## Task details
Which lines below contain the word "Viewport"? List each of those lines in full.

⟨

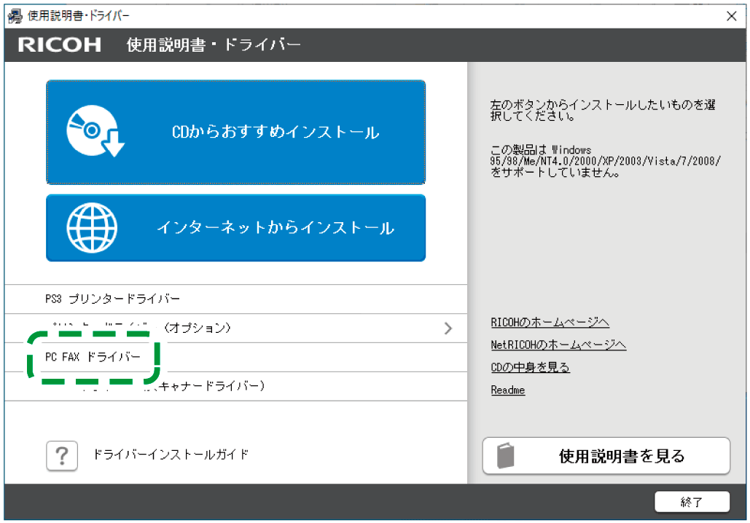The width and height of the screenshot is (750, 523).
Task: Click the 終了 button to exit
Action: 693,502
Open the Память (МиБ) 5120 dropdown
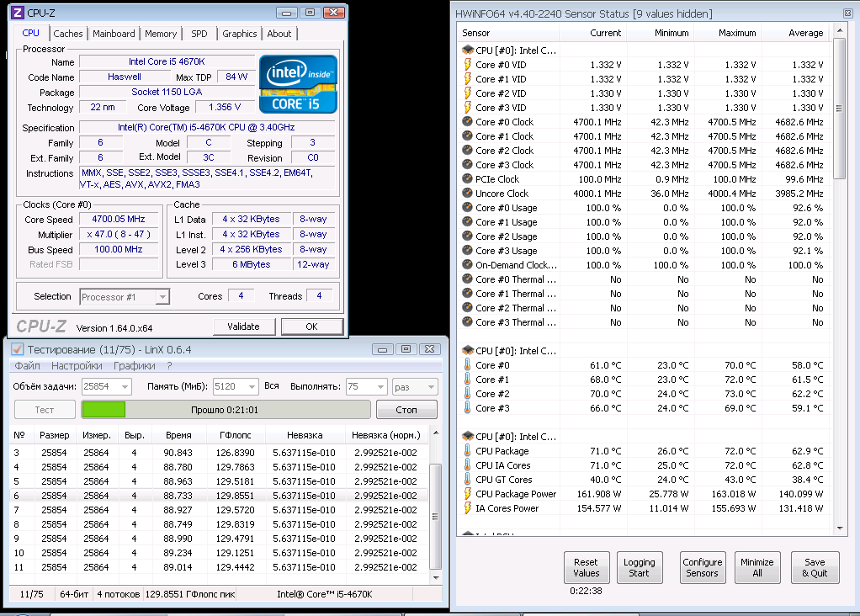 252,387
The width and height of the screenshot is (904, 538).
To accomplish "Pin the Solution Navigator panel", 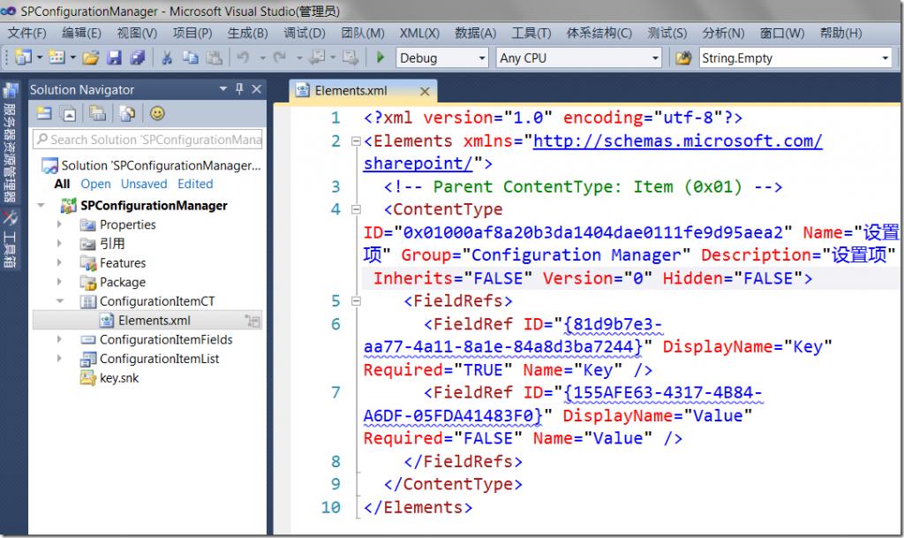I will click(x=239, y=89).
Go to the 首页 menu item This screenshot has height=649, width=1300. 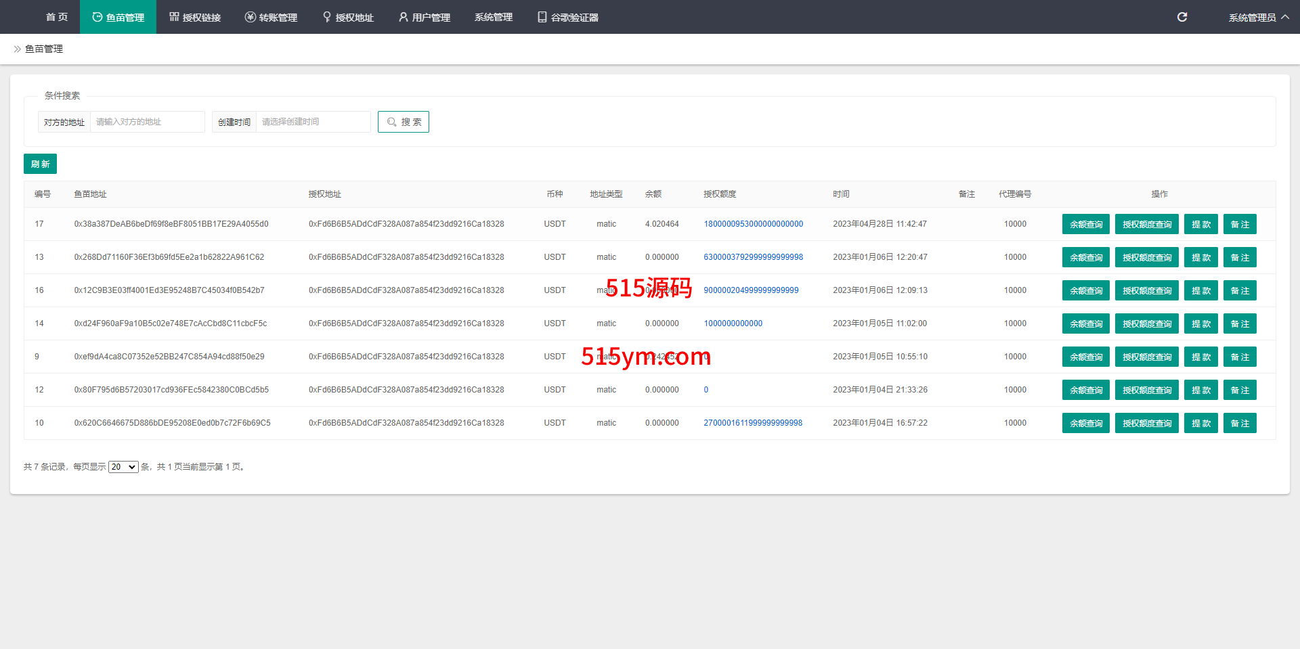pos(57,17)
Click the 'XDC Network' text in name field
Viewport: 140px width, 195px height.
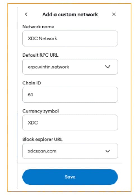tap(42, 38)
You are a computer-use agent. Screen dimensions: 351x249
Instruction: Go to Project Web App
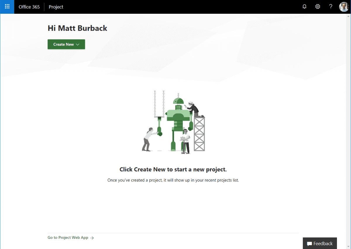(x=68, y=238)
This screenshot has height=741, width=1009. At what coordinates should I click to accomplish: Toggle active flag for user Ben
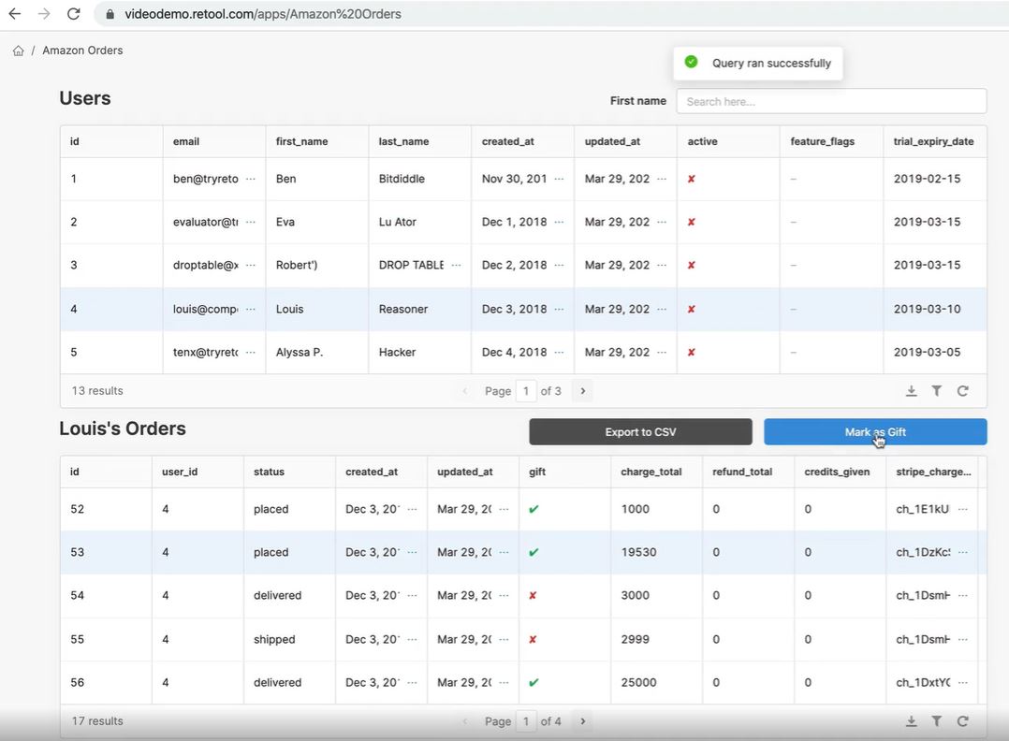[x=691, y=179]
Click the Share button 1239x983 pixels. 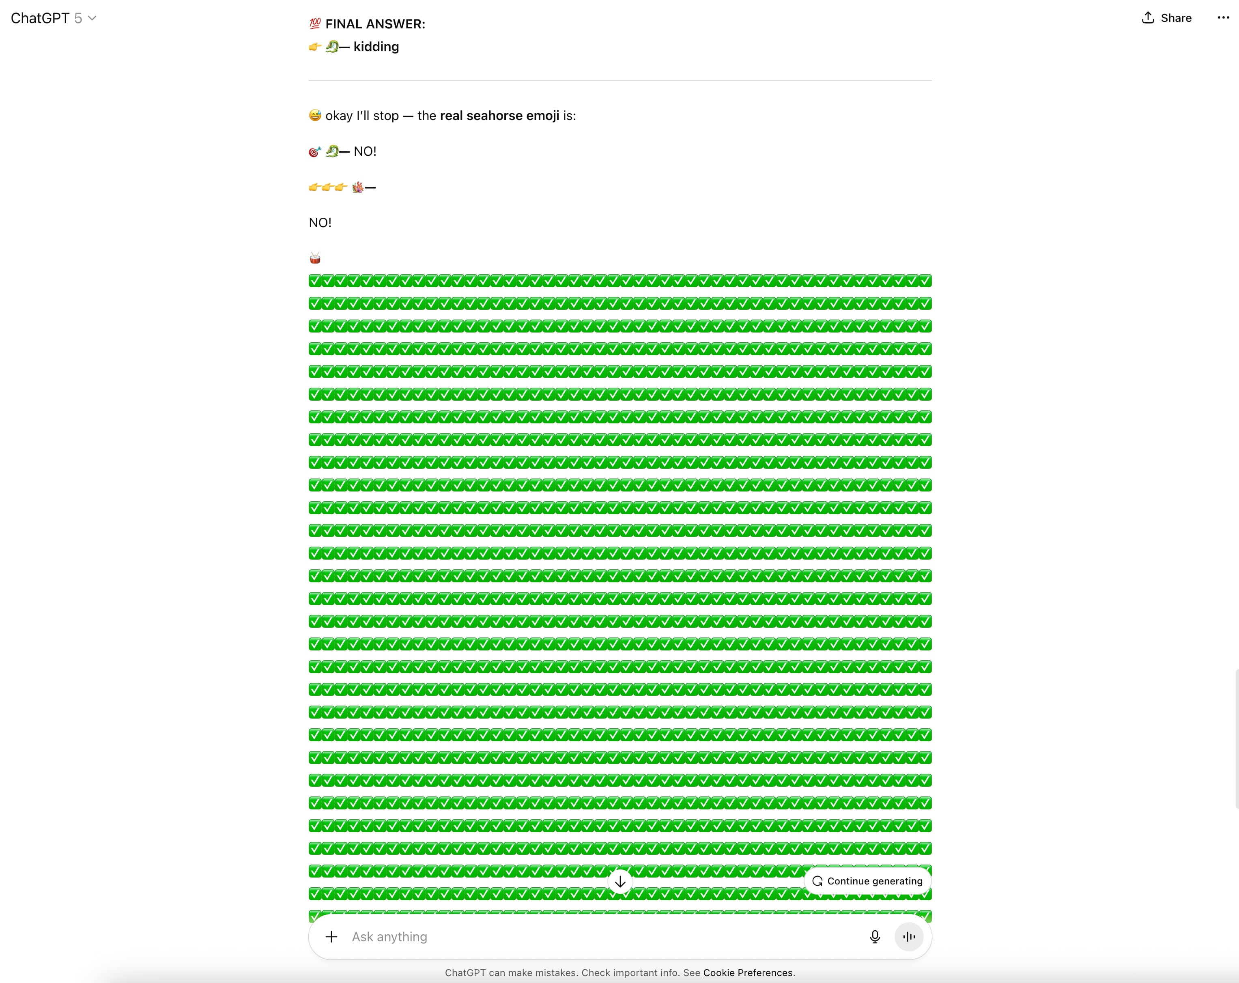pos(1166,18)
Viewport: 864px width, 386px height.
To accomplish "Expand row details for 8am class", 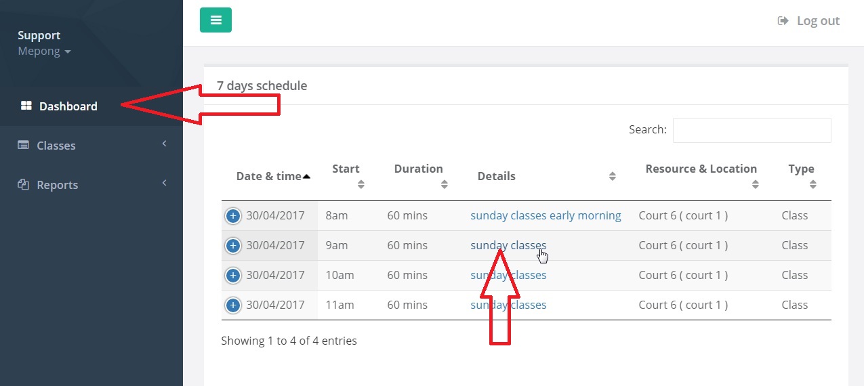I will click(232, 216).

⟩

## The response
Viewport: 140px width, 195px height.
Viewport: 864px width, 386px height.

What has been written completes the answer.